### Directions
1) Reproduce word for word the passage of the article on political ideology and happiness starting at "Citing the research" and ending at "more left-leaning individuals.".
2) According to the article on political ideology and happiness, conservatives tend to have more of certain traits that correlate with happiness. List all of those traits.

### Document section

CV NEWS FEED // Studies show that being left-wing tends to make people less happy, according to author and journalist Ian Leslie.
Leslie recently wrote a substack article highlighting differences between left and right-wing people, reporting that “in its more extreme form, the liberal mindset is unhealthy and self-harming.”
Citing the research of sociologist Mus al-Gharbi, Leslie wrote that the trend isn’t just confined to younger generations. Instead, left-wing individuals tend to have worse mental health than right-leaning people across all generations and both genders.
“What causes this gap? Al-Gharbi outlines competing hypotheses,” Leslie wrote. “Conservatives tend to be more religious, more patriotic, and more married, and all these things correlate with happiness.”
Another theory is that conservatives are people who enjoy inherited advantages,” he continued, disproving the theory by pointing out that rich people across the world tend to be more left-leaning individuals.
Leslie also wrote that left-wing people tend to embrace emotions and mental health issues—they are far more likely than right-leaning people to seek medical diagnoses for low or moderate mental health symptoms. However, right-wing individuals are as or more likely to seek help for severe mental health symptoms, Leslie added.
“Liberals not only tend to be more emotionally unstable, they also value emotionality more than conservatives – they like to dwell on emotions, to talk about them, to expound on trauma and pain,” he wrote, continuing:
By presenting these findings, I don’t mean to suggest that the ideological well-being gap implies everyone should be more conservative. First of all, what makes one happy or not is a rather narrow way to think about one’s political beliefs, and even on those terms, it wouldn’t make sense for everyone to be conservative …
Second, you can plausibly argue, as liberals often do, that unhappiness or at least deep dissatisfaction is a rational response to reality – to climate change, inequality and injustice, and so on.

### Entries provided
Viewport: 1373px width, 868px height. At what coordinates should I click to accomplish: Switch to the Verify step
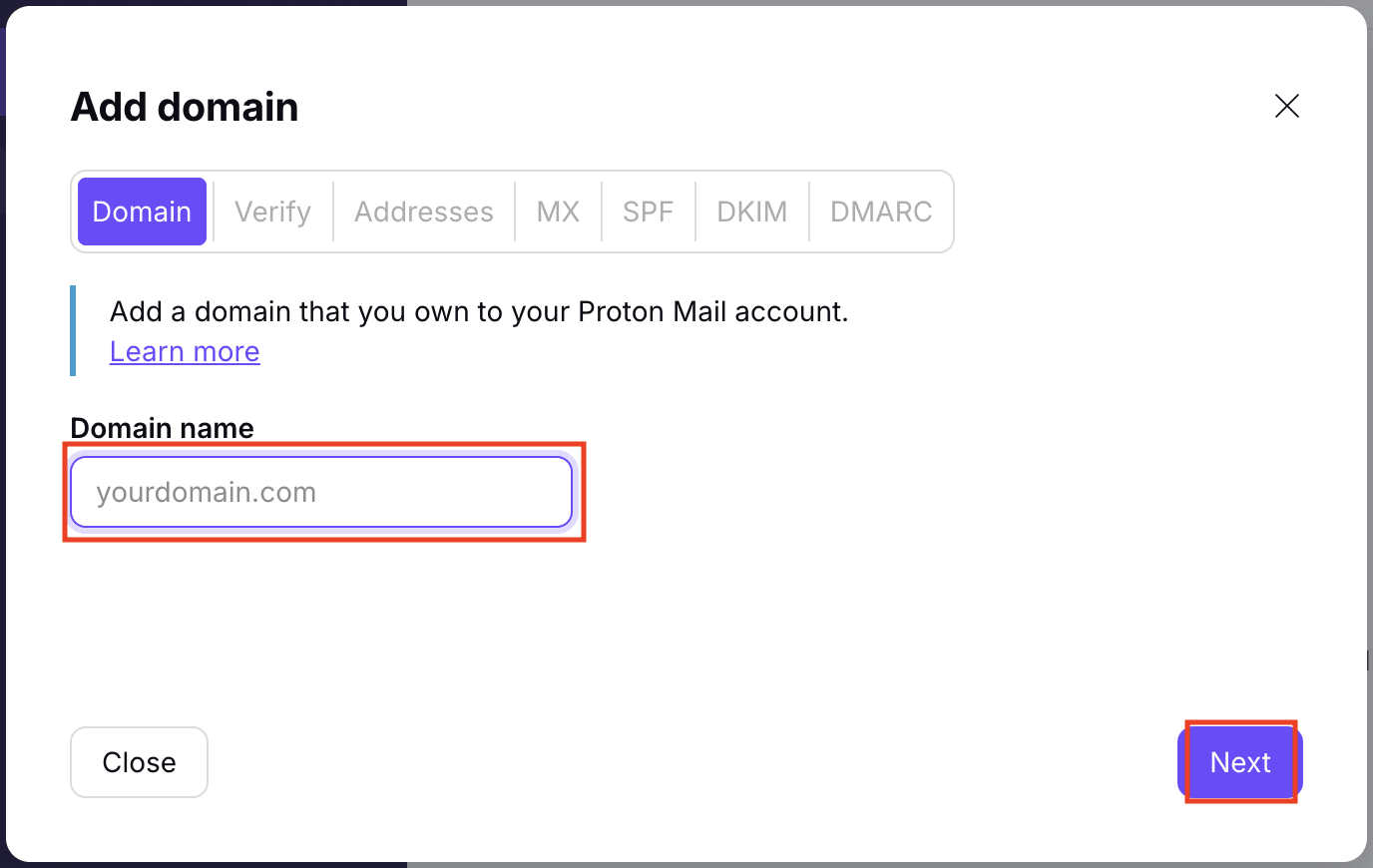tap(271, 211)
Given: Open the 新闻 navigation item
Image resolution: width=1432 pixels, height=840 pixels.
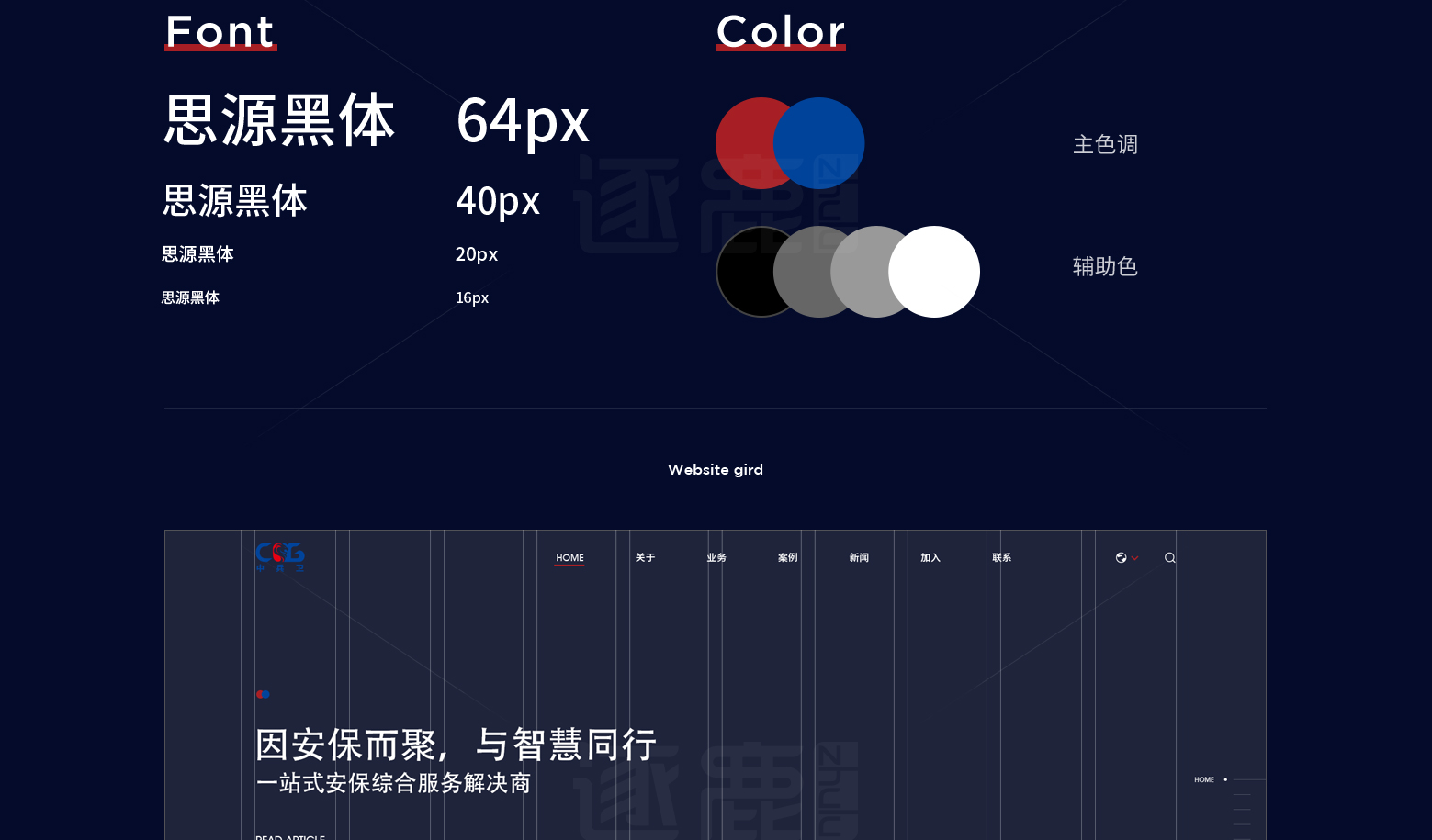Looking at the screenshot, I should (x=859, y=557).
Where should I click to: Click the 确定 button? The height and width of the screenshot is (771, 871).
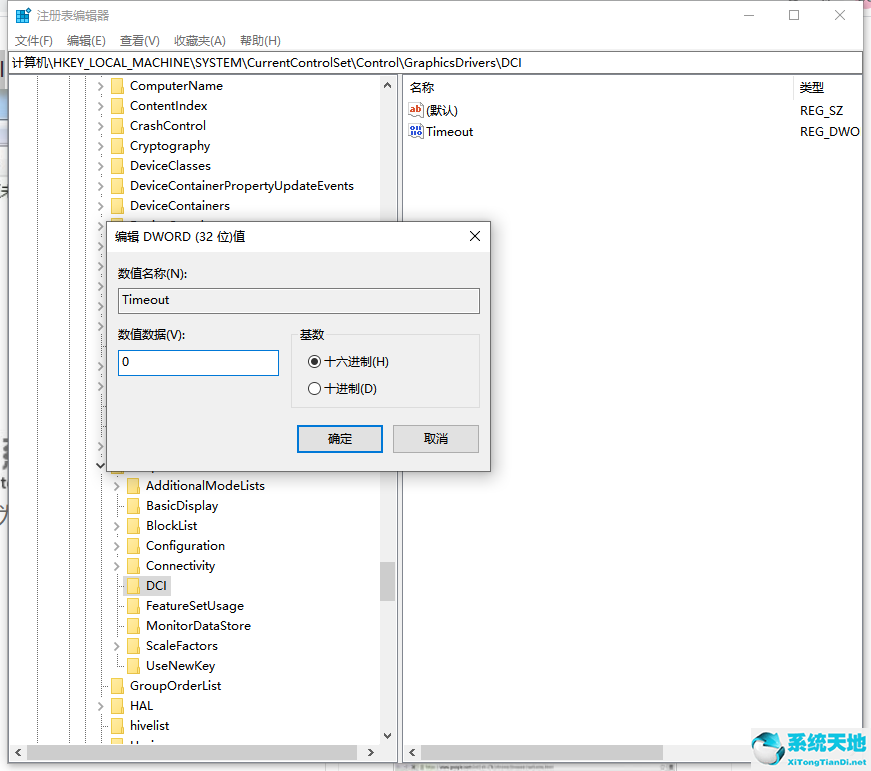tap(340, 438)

### Answers for the exercise
1)
Citing the research of sociologist Mus al-Gharbi, Leslie wrote that the trend isn’t just confined to younger generations. Instead, left-wing individuals tend to have worse mental health than right-leaning people across all generations and both genders.
“What causes this gap? Al-Gharbi outlines competing hypotheses,” Leslie wrote. “Conservatives tend to be more religious, more patriotic, and more married, and all these things correlate with happiness.”
Another theory is that conservatives are people who enjoy inherited advantages,” he continued, disproving the theory by pointing out that rich people across the world tend to be more left-leaning individuals.

2)
- More religious
- More patriotic
- More married